Les promesses brisées

Luis Abarca se dit déçu de la dernière décision de la cour supérieure. «Nous, les défenseurs des droits humains – ceux qui défendent l’environnement – nous ne sommes absolument pas protégés», a-t-il déclaré. Selon lui, dans des pays comme le Mexique, où sévit une corruption endémique, il est presque impossible d’obtenir justice. Par conséquent, les défenseurs des droits de l’homme doivent disposer d’autres moyens pour le poursuivre. Entretemps, le nouveau président mexicain, Andrés Manuel López Obrador, a mis l’accent sur la lutte contre la corruption, la qualifiant de principal problème pour le pays. Pourtant, José Luis doute que le président mexicain puisse s’attaquer au problème. Il craint également que le manque permanent de responsabilités du Canada ne conduise à d’autres abus.
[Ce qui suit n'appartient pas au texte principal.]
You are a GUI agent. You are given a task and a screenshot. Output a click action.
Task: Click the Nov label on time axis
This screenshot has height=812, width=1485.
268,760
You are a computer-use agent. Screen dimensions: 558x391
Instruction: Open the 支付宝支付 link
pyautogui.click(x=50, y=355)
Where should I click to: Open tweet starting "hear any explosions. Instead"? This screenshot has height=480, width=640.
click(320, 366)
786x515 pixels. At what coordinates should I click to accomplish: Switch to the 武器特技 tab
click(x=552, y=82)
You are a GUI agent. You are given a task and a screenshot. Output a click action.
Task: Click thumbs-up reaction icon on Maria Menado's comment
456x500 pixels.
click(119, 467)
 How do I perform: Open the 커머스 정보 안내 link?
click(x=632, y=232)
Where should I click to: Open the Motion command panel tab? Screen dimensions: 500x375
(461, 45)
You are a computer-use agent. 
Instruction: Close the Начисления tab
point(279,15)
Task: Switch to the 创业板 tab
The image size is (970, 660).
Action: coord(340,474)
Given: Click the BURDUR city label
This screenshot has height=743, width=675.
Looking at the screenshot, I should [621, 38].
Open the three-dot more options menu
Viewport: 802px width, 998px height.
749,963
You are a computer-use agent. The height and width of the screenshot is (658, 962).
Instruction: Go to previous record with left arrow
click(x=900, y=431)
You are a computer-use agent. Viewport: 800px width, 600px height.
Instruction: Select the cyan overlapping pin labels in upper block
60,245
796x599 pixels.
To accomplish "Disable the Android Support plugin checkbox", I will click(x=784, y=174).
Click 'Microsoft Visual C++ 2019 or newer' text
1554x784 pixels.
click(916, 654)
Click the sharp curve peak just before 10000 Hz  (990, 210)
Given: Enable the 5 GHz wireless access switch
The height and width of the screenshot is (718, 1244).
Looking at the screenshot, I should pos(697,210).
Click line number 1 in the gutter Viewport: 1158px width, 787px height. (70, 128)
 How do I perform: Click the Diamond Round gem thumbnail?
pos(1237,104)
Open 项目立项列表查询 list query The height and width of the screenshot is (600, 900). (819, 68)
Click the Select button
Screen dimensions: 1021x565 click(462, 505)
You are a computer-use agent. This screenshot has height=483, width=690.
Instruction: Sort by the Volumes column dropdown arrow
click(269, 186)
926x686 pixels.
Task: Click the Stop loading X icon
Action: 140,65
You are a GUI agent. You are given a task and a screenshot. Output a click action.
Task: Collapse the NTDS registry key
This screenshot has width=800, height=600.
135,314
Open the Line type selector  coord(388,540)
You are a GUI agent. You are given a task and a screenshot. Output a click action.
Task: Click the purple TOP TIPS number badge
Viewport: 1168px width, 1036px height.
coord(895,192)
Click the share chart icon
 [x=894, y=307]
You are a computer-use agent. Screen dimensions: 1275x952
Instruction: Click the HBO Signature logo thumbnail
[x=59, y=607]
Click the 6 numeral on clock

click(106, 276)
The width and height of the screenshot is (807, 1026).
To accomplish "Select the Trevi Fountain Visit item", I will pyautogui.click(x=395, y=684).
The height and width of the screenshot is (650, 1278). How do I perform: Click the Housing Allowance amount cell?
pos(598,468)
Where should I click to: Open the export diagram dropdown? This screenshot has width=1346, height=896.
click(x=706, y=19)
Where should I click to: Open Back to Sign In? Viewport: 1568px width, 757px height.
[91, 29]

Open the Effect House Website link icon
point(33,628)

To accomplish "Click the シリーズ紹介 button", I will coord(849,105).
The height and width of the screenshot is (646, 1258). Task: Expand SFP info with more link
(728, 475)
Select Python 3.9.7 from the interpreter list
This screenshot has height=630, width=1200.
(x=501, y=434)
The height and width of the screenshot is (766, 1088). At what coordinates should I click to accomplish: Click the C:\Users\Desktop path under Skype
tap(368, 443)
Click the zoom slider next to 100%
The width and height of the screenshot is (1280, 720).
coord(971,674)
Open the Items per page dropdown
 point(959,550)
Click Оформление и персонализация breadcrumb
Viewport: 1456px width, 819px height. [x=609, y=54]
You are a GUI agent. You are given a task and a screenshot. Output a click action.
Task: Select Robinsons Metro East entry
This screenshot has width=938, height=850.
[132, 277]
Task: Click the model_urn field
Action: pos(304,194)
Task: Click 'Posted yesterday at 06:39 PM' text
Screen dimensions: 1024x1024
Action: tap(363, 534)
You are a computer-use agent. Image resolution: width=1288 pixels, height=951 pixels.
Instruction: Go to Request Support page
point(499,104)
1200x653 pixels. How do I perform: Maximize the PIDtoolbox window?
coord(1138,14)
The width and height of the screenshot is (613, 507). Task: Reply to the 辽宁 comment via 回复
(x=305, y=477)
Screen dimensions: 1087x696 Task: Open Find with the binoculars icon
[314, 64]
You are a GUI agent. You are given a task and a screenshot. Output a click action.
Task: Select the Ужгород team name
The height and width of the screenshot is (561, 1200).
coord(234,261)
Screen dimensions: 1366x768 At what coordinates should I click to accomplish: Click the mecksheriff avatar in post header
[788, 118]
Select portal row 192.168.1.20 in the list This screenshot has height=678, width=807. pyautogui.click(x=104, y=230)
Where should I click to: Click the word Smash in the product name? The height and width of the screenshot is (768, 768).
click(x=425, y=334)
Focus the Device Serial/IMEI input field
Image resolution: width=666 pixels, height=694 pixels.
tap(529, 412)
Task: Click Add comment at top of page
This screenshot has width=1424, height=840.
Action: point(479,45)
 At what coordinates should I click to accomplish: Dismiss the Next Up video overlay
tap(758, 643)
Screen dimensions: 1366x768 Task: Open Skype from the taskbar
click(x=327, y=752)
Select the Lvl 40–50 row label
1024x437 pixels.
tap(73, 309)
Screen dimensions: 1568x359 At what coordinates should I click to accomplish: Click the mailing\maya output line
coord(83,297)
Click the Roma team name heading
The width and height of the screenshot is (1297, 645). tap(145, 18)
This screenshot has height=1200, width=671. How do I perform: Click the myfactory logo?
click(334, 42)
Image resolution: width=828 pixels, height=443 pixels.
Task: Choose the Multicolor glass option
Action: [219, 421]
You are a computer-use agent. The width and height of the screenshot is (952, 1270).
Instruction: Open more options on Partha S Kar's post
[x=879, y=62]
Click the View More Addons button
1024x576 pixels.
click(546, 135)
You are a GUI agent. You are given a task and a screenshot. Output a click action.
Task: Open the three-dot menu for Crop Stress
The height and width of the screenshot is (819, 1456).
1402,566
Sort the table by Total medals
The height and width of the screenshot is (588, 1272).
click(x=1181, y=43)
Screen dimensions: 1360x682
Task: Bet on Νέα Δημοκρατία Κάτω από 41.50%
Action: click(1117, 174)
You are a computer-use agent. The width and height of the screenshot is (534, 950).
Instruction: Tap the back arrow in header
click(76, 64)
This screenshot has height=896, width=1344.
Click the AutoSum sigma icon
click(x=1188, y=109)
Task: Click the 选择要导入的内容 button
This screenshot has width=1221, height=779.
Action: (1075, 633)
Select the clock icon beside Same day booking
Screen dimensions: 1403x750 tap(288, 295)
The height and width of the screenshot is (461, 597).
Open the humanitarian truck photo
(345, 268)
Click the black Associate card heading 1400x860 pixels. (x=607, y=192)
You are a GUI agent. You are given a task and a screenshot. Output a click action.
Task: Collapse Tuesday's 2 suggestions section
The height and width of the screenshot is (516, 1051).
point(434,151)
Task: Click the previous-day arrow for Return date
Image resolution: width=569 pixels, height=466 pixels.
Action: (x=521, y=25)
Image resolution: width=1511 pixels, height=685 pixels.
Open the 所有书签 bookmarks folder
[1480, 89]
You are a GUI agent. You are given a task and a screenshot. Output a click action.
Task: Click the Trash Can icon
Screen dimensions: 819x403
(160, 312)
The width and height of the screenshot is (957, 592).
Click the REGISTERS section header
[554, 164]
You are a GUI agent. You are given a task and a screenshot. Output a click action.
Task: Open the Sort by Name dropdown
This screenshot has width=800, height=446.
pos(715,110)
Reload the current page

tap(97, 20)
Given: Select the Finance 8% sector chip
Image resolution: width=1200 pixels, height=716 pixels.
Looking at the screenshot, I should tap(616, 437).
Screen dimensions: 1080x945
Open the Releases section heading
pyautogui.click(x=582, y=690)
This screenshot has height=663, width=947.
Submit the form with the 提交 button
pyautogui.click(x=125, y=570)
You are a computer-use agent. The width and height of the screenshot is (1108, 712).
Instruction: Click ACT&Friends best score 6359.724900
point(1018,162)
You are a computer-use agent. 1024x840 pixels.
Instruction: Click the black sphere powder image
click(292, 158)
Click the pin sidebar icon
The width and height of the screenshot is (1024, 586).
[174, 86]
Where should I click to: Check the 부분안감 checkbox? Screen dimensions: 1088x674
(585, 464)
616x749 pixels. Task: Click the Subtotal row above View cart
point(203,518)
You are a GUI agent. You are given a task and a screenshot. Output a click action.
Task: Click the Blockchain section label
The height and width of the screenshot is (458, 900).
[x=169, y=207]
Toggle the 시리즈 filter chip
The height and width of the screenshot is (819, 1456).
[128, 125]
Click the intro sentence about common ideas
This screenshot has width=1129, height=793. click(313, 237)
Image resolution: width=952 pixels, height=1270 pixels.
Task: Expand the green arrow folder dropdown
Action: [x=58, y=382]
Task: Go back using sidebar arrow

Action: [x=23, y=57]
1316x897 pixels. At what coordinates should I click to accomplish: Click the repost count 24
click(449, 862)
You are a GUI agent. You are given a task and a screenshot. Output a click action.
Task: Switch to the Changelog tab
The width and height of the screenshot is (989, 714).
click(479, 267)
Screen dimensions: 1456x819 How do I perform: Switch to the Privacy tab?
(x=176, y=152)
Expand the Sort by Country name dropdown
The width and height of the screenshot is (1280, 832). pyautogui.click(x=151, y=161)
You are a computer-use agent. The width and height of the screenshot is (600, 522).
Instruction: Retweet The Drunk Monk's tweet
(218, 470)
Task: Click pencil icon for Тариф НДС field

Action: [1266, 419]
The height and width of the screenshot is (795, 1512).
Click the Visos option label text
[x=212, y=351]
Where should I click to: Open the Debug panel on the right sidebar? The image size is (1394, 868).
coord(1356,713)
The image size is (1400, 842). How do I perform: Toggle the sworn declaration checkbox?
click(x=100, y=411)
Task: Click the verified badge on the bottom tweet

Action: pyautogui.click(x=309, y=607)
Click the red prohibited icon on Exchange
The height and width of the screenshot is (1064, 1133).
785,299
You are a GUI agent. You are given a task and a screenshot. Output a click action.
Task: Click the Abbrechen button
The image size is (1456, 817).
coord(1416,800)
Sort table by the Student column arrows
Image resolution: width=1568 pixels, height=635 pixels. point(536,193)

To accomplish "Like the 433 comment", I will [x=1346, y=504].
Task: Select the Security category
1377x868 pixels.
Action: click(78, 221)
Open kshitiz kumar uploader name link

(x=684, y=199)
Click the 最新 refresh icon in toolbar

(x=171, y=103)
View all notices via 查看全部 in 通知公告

Malgré la récente décision de la Cour fédérale, la famille Abarca s’est engagée à poursuivre son combat pour la justice. «Ne pas enquêter sur l’ambassade du Canada, c’est craindre de connaître la vérité sur la manière dont les sociétés minières exercent leurs activités en Amérique latine et, surtout, au Mexique, où des responsables canadiens facilitent les opérations des sociétés minières canadiennes qui ont causé de graves dommages écologiques. et violations des droits de l’homme », a déclaré Uriel Abarca Roblero, frère de Mariano.

 

Urooba Jamal est une journaliste canadienne indépendante qui écrit sur des questions sociales et politiques mondiales. José Luis Granados Ceja est un journaliste et photographe basé à Mexico.